As Lee tells it, in the early days of COVID-19, it was “critically important” for hospitals and hospital systems “to understand what patients are being seen, what COVID-19 encounters were taking place, what capacity do we have to treat those patients properly? And that capacity is hospital beds, ICUs [intensive care units], PPE [personal protective equipment], testing and so on. And then how is that capacity being utilized?”
Yet, “despite the incredible digitization over the past decade and fifteen years in all manner of health care operations, what we found was we still had frustrating inability to sort of connect the digital dots here,” Lee says. “We had things like PPE tracked in digital ERP [enterprise resource planning] systems, we had encounters uncoded, but in free form text in EHR systems. And we had very little understanding of utilization.”
Even worse, explains Lee, “in terms of fundamental data interoperability standards, we couldn’t quite connect rapidly the identities of people across these various digital silos.”
While Lee insists he’s “optimistic about the future, because the world, and particularly the US, is moving rapidly to address these interoperability issues,” he emphasizes that the crisis forced many to “confront firsthand…some of the work that we still have to do.”

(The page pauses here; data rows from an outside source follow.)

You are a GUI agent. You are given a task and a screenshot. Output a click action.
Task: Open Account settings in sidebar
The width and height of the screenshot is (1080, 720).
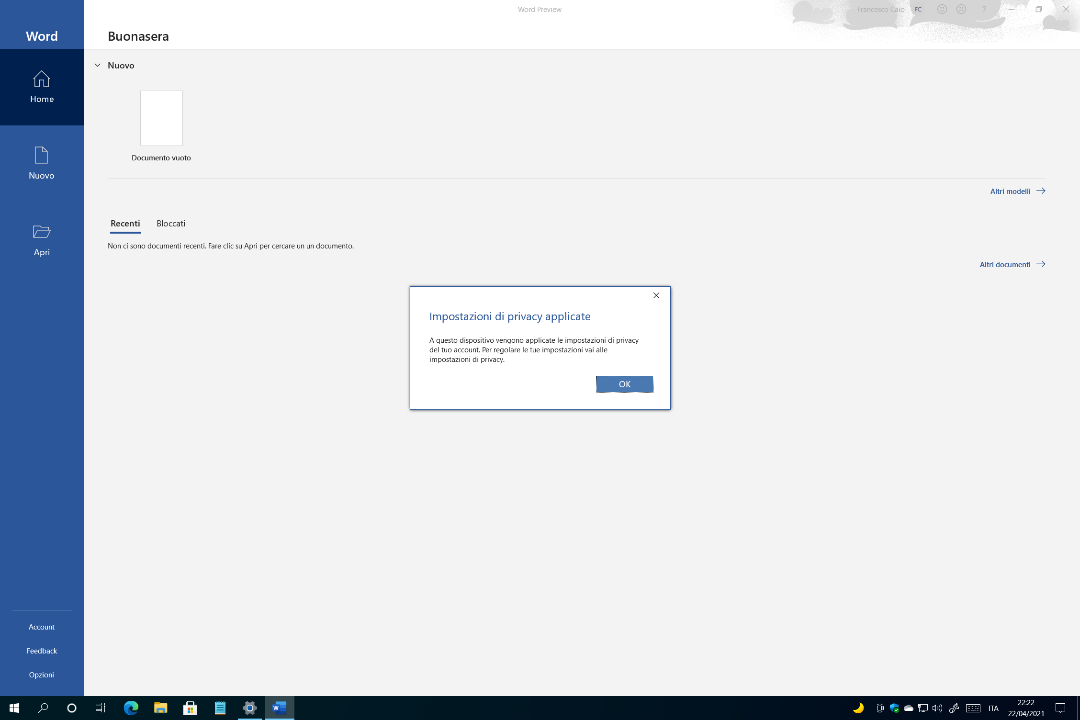pyautogui.click(x=42, y=626)
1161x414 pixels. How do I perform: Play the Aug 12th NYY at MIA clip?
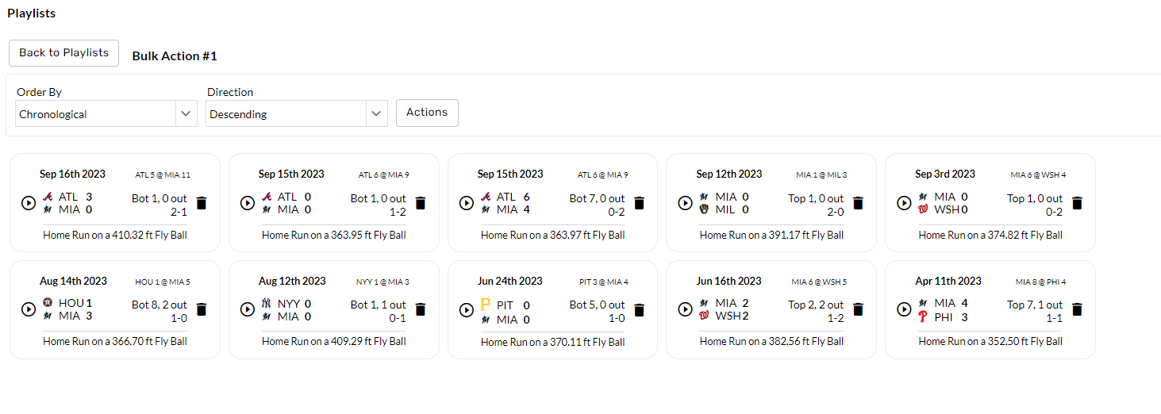[x=247, y=309]
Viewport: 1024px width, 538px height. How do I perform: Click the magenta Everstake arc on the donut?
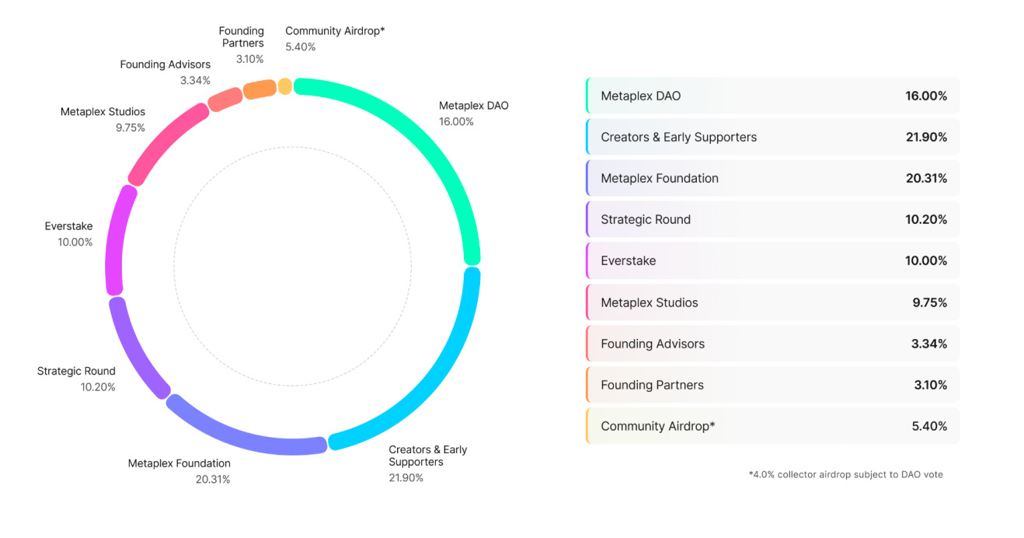115,239
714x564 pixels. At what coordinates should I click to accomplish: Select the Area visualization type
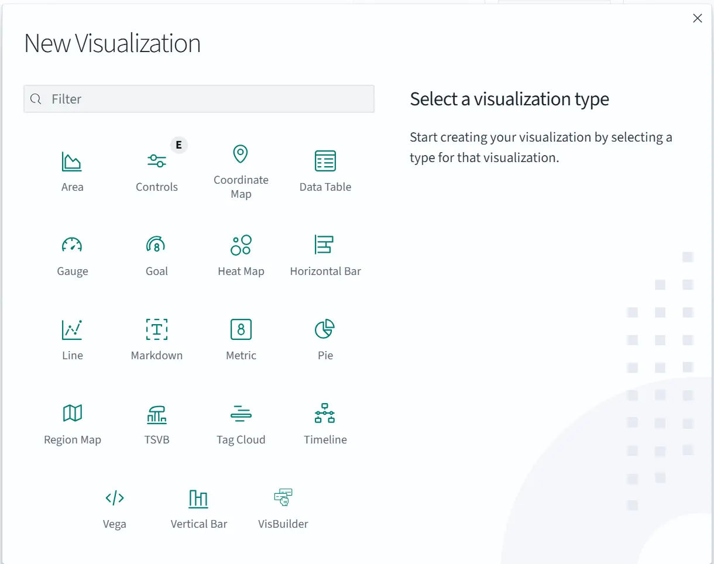coord(72,170)
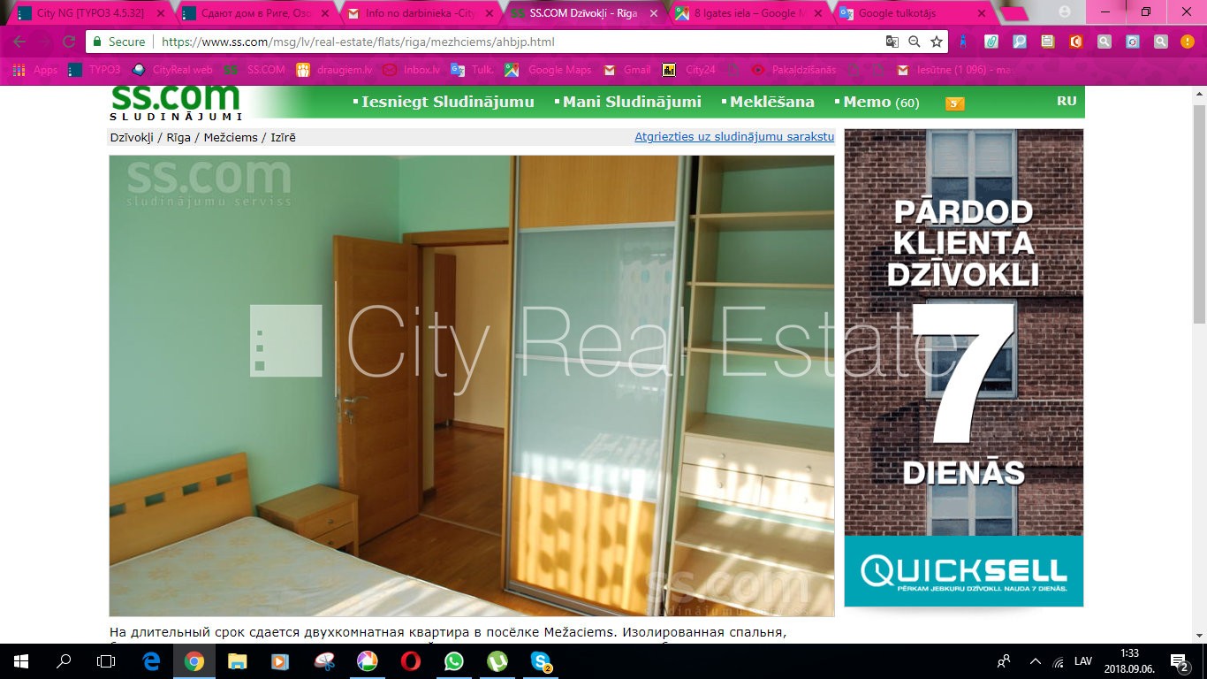Launch Opera browser from the taskbar
The image size is (1207, 679).
(410, 661)
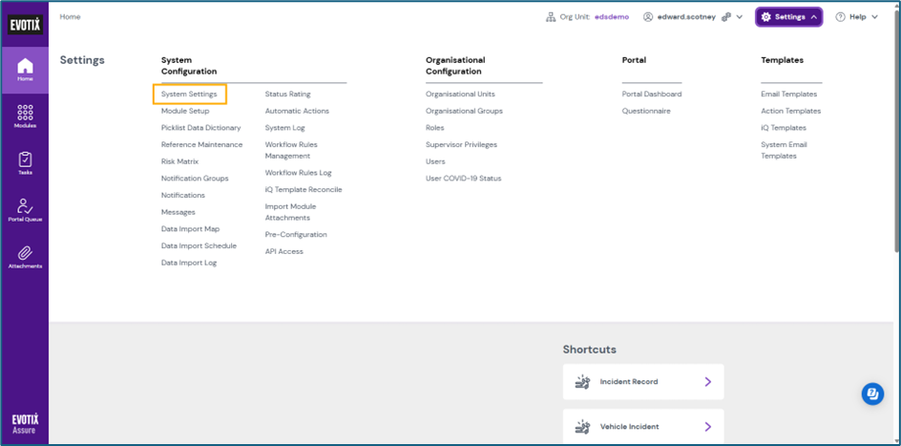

Beyond the (palpably traumatic) interoperability challenges several speakers highlighted, an additional difficulty apparent in the translation of AI into practice concerns.
In particular, both Saria and Ehlert emphasize that just because a problem is either “interesting” or “solvable,” and might represent an attractive academic research project, that “doesn’t mean it’s actually interesting to be solved in regular practice and regular life,” as Ehlert put it. He cited the example of a startup that “had put an enormous amount of energy” into developing a device that would use an automated system to instantly measure your height as you walked through the door. “I didn’t realize we had a height problem in health care,” he quips.
Observes Saria “in academia, we think a lot about publishing papers that show new models and evaluating performance of models. But when you start turning into practice,” you need to start “really thinking through all of the uses cases and thinking about harms versus benefit analysis.”
Related more broadly to implementation, Ehlert also highlighted what may be the most significant challenge of all: alignment. The issue, he points out, isn’t for-profit vs not-for-profit institutions. “The reality,” he astutely observes, “is everybody has a stakeholder.” He continues, “a hospital does well when there’s more admissions. A physician does well when they treat more patients. A pharmaceutical does well when they sell more pills. An insurance company does well when they manage the risk better.”
Noting the many different business models these different organizations have, it’s perhaps not surprising that, as Ehlert suggests, “One of the biggest issues I think that we all struggle with is how do we get alignment across those things.”
Perhaps, Ehlert says, we need to “look at our fellow humans” and agree “that our real goal” is for “people to have a better health outcome, and have the highest quality of life for the maximum number of years possible.”
If we’re all aiming for that shared goal, adds Ehlert hopefully, we should be able to “actually align people” to ensure that the “data is collected the way that it needs to be collected to actually make that happen.”
He’s right, of course. But it’s a big “if” – and a big “should.”
Note: some quotes have been very lightly edited for clarity.